On July 26, the Pirates suffered a heart breaking 19-inning loss against the Atlanta Braves, ending on a controversial call where home plate umpire Jerry Meals called runner Julio Lugo safe at home, although the replay showed that catcher Michael McKenry had clearly tagged him out. Meals admitted that the call may have been incorrect after watching the replay again. This loss appeared to be a turning point in the season, as the Pirates lost 15 of their next 18 games from July 27 to August 14, and at one point, lost 10 games in a row. The Pirates finished the season in 4th Place in the National League Central, with a record of 72–90.

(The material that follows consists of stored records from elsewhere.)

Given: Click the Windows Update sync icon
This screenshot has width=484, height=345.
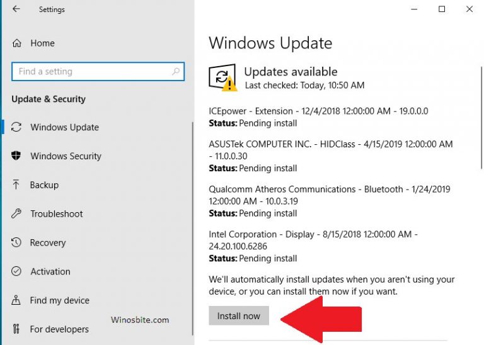Looking at the screenshot, I should pos(17,127).
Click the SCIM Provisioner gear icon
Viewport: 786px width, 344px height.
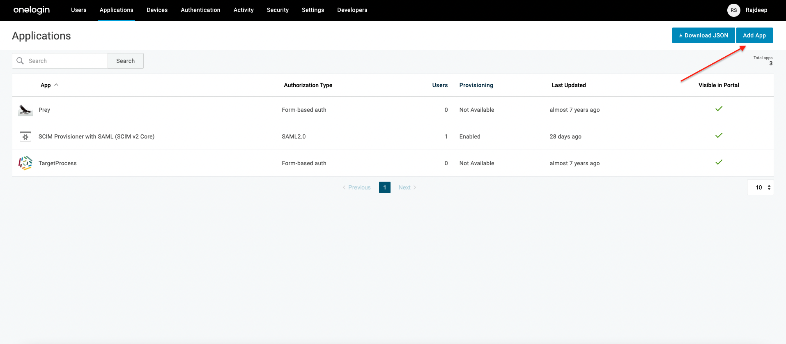25,136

In August, the team acquired veteran journeyman Jason Grilli from the Philadelphia Phillies. Grilli made a quick impression, pitching well in high leverage situations and earned manager Clint Hurdle's trust, prompting him to become the team's setup man next year.

===2012===
The Pirates were more aggressive in the offseason, signing veterans Rod Barajas, Clint Barmes, and Érik Bédard. On February 18, the Pirates acquired starting pitcher A. J. Burnett from the New York Yankees for two minor leaguers. The Pirates started the 2012 season strong, led by a starting rotation which ranked as one of the best in the majors through the first half of the season. James McDonald had an All Star caliber start to the season, holding a 9–3 record with an e.r.a. of 2.37 at the All Star Break in July. On the offense, Andrew McCutchen continued his solid hitting as the #3 hitter, driving in 96 runs, and slugging .553 with an on-base percentage of .400. Following a disappointing 2011 campaign, third baseman Pedro Álvarez had a breakout season, hitting 30 home runs and had a slugging percentage of .467 in his first full season in the major leagues.

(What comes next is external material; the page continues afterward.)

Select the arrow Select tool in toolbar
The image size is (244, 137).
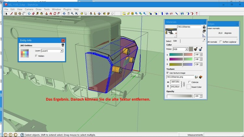tap(6, 14)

The Pirates made a slew of moves at the 2012 trade deadline. They traded former prospect Brad Lincoln to the Toronto Blue Jays for outfielder Travis Snider. On the same day, the Pirates acquired struggling first baseman Gaby Sánchez from the Miami Marlins for outfielder Gorkys Hernández and a compensatory 1st round pick in the 2013 MLB draft. On July 31, the Pirates acquired pitcher Wandy Rodríguez from the Houston Astros for prospects pitcher Rudy Owens, outfielder Robby Grossman, and pitcher Colton Cain.

The Pirates lost 37 of their final 54 games, finishing with a 79–83 record and a record 20th consecutive losing season. first half of 2012, James McDonald struggled with his command, going 3–5 with an era of 7.08 in 12 second half starts. He was eventually moved to the bullpen and replaced in the rotation by prospects Jeff Locke and Kyle McPherson.

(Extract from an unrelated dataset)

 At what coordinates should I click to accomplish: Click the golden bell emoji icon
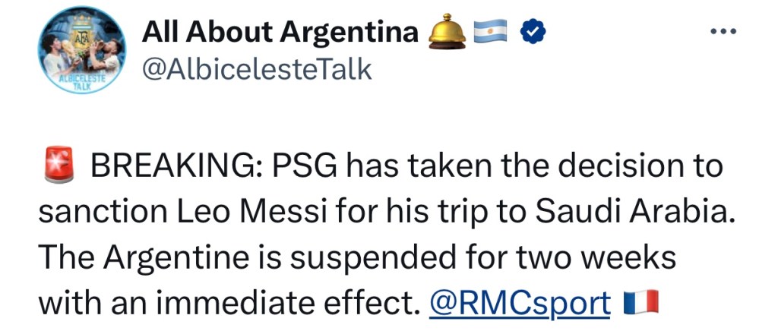448,32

The 2012 Pirates garnered the dubious distinction of being the first professional baseball team to finish a season with a record below .500 despite being 16 games over .500 through 2/3 of the MLB season. Andrew McCutchen finished in third place in the voting for the NL's Most Valuable Player Award and won his first Gold Glove and Silver Slugger Awards.

===2013===
With a record of 337–474 and no winning seasons or playoff appearances, Neal Huntington entered his 5th season as Pirates general manager determined to be aggressive in free agency and hopefully, to add players and veteran leadership that would stave off another Pittsburgh Pirates playoff collapse in 2013. In the offseason, the team agreed with veteran catcher Russell Martin on a two-year, $17 million deal. Martin, while providing decent offensive numbers, was considered to be a major defensive upgrade over the previous year's platoon of Rod Barajas and Michael McKenry. In 2012, Barajas and McKenry had combined to throw out 19 of 173 baserunners, for a caught stealing percentage of 11%, while Russell Martin held a career caught stealing percentage of 30.25% entering the 2013 season. On December 26, the Pirates traded established closer Joel Hanrahan and infielder Brock Holt to the Boston Red Sox for reliever Mark Melancon, and prospects Jerry Sands, Ivan Dejesus, and Stolmy Pimentel. With this move, the Pirates resigned setup man Jason Grilli to a two-year deal worth $4.5 million, to become the new Pirates closer. Melancon, who was under-valued after a miserable injury-riddled 2012 season, replaced Grilli as the Pirates setup man. On February 8, the Pirates finalized a two-year, $12.75 deal with starting pitcher Francisco Liriano. The deal had been delayed two months because Liriano had broken his non-throwing arm in December 2012, and had refused to take a physical.

On September 9, 2013, the Pirates won their 82nd game to clinch their first winning season since 1992. They finished the season 94–68, securing the 1st wild card spot in the National League.

===2014===
Huntington received a 3-year contract extension on Saturday April 5, 2014 which will keep him through the 2017 season.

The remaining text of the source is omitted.